1. Boven Gent rijst, eenzaam en grijs, 't Oud Belfort, zinbeeld van 't verleden; Somber en groots, steeds stom en doods, Treurt d'oude reus op 't Gent van heden; Maar soms hij rilt en eensklaps gilt Zijn bronzen stemme door de stede. Trilt in uw graf, trilt Gentse helden, Gij, Jan Hyoens, gij Artevelden; Mijn naam is Roeland, 'k kleppe brand En luide storm in Vlaanderland.

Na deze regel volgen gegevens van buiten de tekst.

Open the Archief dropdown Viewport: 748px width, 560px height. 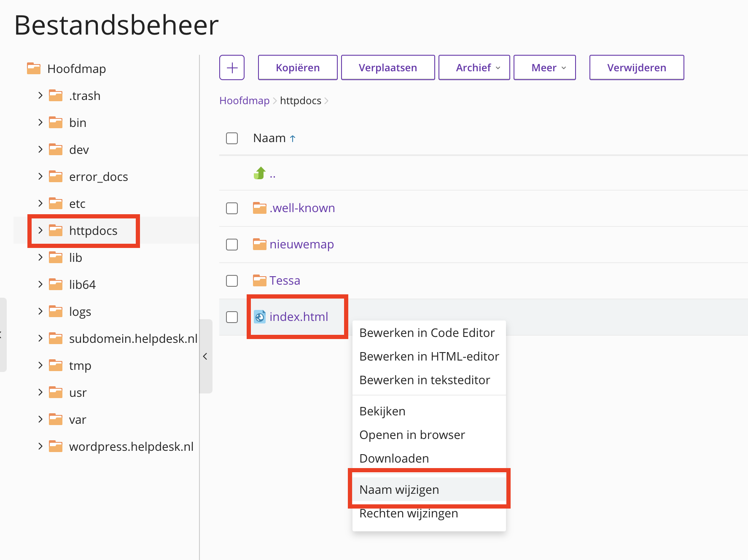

2. Een bont verschiet schept 'bronzen lied, Prachtig weertoverd mij voor d'ogen. Mijn ziel herkent het oude Gent; 't Volk komt gewapend toegevlogen. 't Land is in nood, "Vrijheid of dood!", De gilden komen aangetogen, 'k Zie Jan Hyoens, 'k zie d'Artevelden, En stormend roept Roelqnd den helden: Mijn naam is Roeland, 'k kleppe brand, En luide storm in Vlaanderland.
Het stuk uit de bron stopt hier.